At long last, we have Madame President herself, Kristy Thomas. Kristy is loud, bold and bossy, and I love her dearly. As a kid, I identified most with the bookish nature of Mary Anne, but as I grew up, I realized I’ve been a Kristy all along. She may be a sporty tomboy — and no one would ever describe me as either of those things — but her bold personality and leadership skills are things that we have in common.
For Kristy, I chose this red and white baseball tee (true fans of the BSC will recall that these are the colors of her baseball team, Kristy’s Krushers), ripped jeans, Converse, and a baseball hat. (Neither I nor Kristy are Dodgers fans, but this is a hat I found in the lost and found at the summer camp I worked at, so that’s what I was working with). I went to Nashville that day, and admittedly, I was a little insecure wearing such a casual outfit in such a hip city, but I actually ended up feeling really comfortable, and I channeled Kristy’s confident nature to complete the ensemble.
So, what did I learn from this experience? As cheesy as it sounds, this experiment that began as a spontaneous decision on a Saturday night transformed the way I think about fashion. Forcing myself to go outside my comfort zone gave me a lot of confidence. There’s no reason I should feel like I can’t rock a particular outfit just because it’s not something I normally wear. In the days since, I’ve continued to challenge myself to dress outside my comfort zone, and it’s been a lot of fun.

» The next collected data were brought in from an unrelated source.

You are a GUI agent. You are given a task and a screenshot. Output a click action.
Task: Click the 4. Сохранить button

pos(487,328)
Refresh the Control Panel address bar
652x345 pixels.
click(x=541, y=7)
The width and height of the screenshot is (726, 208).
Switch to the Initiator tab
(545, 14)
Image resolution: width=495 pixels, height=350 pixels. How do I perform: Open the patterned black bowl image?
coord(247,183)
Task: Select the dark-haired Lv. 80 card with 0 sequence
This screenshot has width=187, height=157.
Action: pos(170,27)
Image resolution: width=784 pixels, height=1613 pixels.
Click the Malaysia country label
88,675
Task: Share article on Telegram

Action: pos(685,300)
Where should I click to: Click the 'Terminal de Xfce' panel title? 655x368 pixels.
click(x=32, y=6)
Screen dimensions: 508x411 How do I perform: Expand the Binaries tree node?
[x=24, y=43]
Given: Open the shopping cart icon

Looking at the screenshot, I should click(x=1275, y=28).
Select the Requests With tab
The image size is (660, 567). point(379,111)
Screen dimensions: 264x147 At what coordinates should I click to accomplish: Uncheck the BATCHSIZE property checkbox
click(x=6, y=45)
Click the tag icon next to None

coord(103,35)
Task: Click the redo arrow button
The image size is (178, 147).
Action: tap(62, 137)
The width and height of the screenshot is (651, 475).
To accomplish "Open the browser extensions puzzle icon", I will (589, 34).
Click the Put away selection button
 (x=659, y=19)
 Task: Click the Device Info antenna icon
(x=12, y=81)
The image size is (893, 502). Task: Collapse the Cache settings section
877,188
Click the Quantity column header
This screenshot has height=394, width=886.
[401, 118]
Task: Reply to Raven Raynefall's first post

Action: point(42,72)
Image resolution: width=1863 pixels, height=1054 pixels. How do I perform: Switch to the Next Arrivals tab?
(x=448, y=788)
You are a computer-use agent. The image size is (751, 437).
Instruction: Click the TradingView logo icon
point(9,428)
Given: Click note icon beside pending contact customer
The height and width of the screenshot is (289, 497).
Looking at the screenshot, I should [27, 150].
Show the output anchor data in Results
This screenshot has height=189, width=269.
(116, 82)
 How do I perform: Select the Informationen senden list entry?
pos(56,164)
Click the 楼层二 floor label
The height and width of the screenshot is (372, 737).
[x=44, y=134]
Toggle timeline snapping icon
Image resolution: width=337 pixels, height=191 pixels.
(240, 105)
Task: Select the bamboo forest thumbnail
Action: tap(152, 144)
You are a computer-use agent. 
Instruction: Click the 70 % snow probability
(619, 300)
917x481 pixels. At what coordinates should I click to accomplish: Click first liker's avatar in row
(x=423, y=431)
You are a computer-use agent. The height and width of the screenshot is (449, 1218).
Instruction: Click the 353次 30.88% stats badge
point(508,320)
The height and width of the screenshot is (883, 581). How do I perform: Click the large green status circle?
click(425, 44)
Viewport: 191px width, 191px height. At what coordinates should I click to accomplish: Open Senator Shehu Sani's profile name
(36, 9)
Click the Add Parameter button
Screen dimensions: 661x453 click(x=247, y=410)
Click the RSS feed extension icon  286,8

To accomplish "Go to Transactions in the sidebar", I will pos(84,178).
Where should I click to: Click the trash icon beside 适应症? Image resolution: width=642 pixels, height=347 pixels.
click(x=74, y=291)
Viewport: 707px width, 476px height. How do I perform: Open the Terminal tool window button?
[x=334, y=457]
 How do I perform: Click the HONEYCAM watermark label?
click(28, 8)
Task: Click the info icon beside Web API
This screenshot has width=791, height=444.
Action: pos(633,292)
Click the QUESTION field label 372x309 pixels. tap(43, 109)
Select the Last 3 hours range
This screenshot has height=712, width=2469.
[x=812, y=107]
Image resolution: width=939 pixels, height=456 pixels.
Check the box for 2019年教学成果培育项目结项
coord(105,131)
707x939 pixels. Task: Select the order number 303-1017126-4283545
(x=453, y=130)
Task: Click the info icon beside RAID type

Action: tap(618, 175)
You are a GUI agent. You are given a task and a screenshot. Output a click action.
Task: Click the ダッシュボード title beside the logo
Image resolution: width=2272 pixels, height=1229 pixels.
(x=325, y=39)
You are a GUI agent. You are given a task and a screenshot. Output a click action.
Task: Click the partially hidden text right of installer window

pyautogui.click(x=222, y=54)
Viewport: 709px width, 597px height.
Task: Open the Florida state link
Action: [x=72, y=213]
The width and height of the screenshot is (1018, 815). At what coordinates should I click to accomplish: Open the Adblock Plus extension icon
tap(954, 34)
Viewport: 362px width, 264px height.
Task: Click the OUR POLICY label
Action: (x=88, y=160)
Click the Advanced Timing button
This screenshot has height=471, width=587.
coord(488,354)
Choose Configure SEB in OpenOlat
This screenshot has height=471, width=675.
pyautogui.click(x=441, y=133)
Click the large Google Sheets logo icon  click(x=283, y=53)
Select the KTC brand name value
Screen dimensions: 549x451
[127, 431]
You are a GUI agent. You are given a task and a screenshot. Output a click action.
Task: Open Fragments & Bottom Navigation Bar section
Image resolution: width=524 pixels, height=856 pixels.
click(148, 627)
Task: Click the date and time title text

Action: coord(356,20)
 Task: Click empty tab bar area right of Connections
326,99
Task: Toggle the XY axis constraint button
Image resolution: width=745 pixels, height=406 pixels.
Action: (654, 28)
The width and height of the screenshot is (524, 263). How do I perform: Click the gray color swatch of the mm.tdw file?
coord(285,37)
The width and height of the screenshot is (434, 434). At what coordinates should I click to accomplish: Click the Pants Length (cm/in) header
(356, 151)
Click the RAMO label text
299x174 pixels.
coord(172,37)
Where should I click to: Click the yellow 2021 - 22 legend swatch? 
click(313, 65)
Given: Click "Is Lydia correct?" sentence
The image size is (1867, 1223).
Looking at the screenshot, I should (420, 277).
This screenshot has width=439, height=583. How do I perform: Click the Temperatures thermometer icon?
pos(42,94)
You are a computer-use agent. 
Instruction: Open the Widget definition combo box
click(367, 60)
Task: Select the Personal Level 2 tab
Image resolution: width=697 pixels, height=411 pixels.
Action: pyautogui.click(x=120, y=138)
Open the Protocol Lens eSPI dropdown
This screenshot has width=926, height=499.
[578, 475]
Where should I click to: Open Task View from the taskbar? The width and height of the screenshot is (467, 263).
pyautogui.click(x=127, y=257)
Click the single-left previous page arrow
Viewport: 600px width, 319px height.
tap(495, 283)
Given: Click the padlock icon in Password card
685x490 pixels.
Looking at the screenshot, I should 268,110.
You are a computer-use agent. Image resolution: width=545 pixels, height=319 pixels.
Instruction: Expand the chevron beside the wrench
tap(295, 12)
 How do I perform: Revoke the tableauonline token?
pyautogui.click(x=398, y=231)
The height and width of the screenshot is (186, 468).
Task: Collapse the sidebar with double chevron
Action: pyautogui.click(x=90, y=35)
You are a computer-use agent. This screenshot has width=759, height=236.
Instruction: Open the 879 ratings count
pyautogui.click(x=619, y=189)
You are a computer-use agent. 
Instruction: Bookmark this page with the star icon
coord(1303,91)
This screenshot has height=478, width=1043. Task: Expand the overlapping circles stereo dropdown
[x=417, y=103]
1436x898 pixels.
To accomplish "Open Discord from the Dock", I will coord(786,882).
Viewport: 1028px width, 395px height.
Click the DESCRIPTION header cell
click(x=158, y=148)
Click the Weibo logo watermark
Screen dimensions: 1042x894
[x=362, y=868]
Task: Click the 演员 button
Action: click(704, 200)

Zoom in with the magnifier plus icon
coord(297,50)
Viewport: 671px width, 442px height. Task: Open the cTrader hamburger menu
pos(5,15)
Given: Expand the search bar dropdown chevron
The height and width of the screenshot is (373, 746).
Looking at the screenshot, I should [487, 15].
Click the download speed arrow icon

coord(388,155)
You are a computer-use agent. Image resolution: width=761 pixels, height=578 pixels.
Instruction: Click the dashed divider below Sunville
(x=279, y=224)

It’s funny: as a kid, the members of the BSC gave me the confidence to pursue my passions and unapologetically be myself, and as a young woman, they’re continuing to do the same. Though some of the fashion in the novels might be outdated, the overall message isn’t.
These characters are timeless, and I suspect they’ll continue to inspire me throughout the rest of my life — both in and out of the realm of fashion.